Israele e la voce dei giornalisti che non ci stanno
Nonostante il clima di guerra e censura, nella società civile israeliana ci sono state importanti iniziative di solidarietà con i giornalisti sotto attacco. Già il 13 agosto 2025, alla vigilia dell’uscita dell’inchiesta di +972 Magazine e dopo la morte di Anas al-Sharif, decine di giornalisti israeliani sono scesi in piazza sia a Tel Aviv che a Nazareth, chiedendo la fine dei bombardamenti a Gaza, lo stop alle uccisioni di reporter e denunciando la “complicità” dei media nazionali. Durante la manifestazione i partecipanti hanno letto questo comunicato: “Esprimiamo piena solidarietà ai nostri colleghi a Gaza, chiediamo che il nostro governo cessi immediatamente di colpirli e che sia aperta un’inchiesta indipendente sui casi dei giornalisti uccisi”. La petizione è poi stata sottoscritta da 131 giornalisti israeliani, ed è stata resa pubblica il 1º settembre scorso.
“Nel corso di questa guerra si è creata una situazione in cui in ogni altra parte del mondo si sa di più sulle azioni israeliane a Gaza e in Cisgiordania di quanto noi stessi sappiamo” – hanno scritto i giornalisti israeliani, con un chiaro riferimento al black-out informativo interno dovuto sia alla censura militare sia, soprattutto, alla “auto-censura” della stampa nazionale allineata con la versione del governo. Il testo accusa esplicitamente i media israeliani di aver tradito il loro dovere non mostrando le reali devastazioni in Gaza: “La più grande piaga del giornalismo israeliano è l’auto-censura”.

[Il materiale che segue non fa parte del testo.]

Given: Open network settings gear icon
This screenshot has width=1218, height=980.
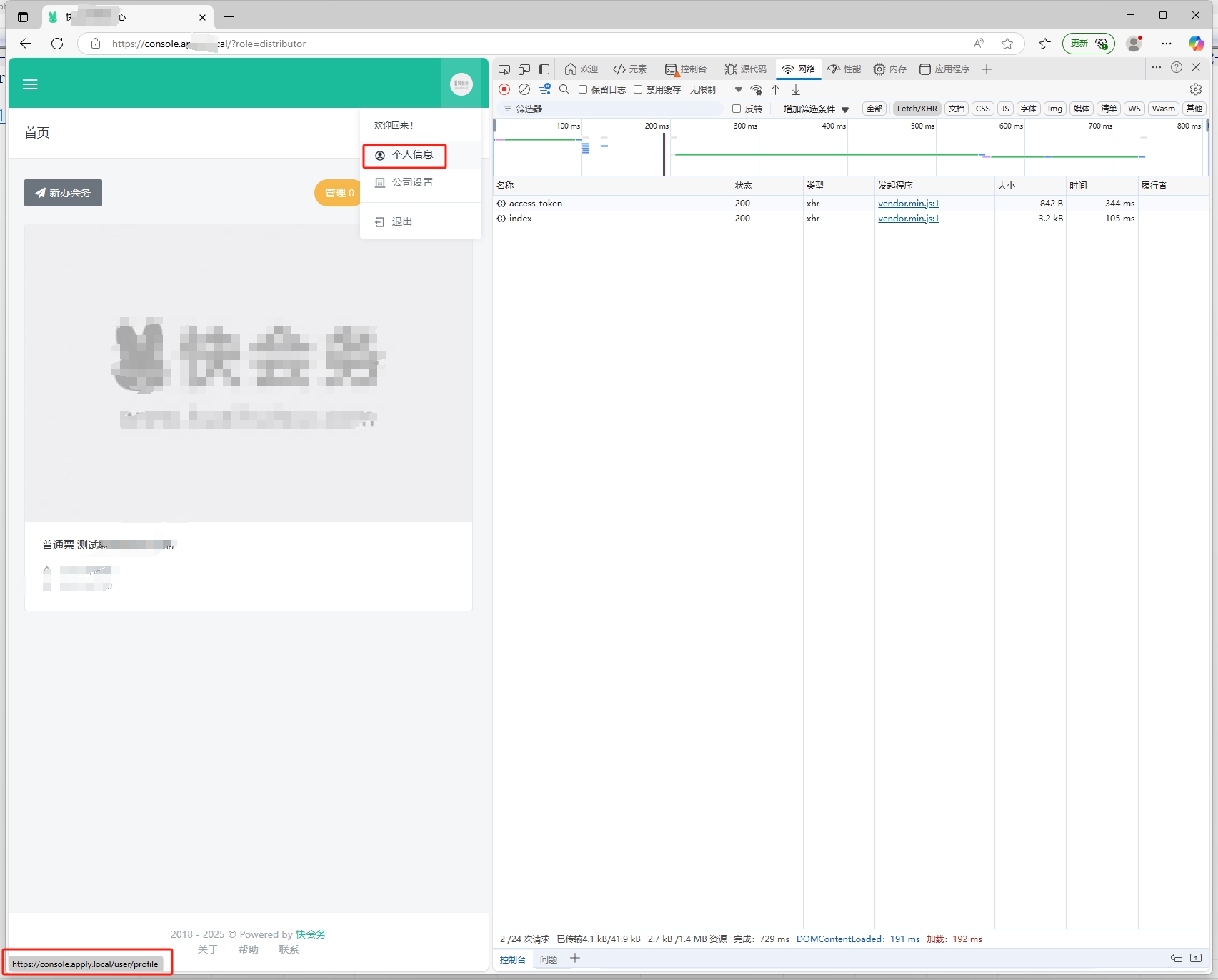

Il giornalismo come bersaglio, la memoria come nemico
Gaza è oggi il luogo più pericoloso al mondo per chi fa informazione: dal 7 ottobre Israele ha ucciso più operatori dei media di quanti ne siano morti messi insieme in entrambe le guerre mondiali, nella guerra di Corea, in Vietnam, in Afghanistan e nei Balcani. Ma la guerra a Gaza dimostra che non è soltanto la vita dei giornalisti a essere sotto attacco, ma l’intero ecosistema culturale palestinese. Al catalogo della devastazione va aggiunta la distruzione sistematica delle scuole – quasi il 90% è stato danneggiato o raso al suolo – e l’eliminazione di scrittori e intellettuali, come il poeta Refaat Alareer, ucciso in un attacco aereo insieme alla sua famiglia dopo settimane di minacce. La strategia dietro il suo assassinio è la stessa per la quale è stato assassinato il reporter di Al Jazeera Anas al-Sharif: eliminare chi racconta, chi scrive, chi trasmette la memoria.
Se teniamo presente tutto ciò, la Legitimization Cell appare per ciò che è davvero: un meccanismo che produce “prove” ad hoc per trasformare giornalisti in “terroristi sotto copertura”, normalizzando la loro uccisione e sterilizzando l’indignazione internazionale. Anche per questo l’esistenza di questo reparto dell’intelligence non riguarda solo Gaza o Israele. Se diventa accettabile che un giornalista possa essere colpito perché scomodo, allora nessuna democrazia può considerarsi al sicuro.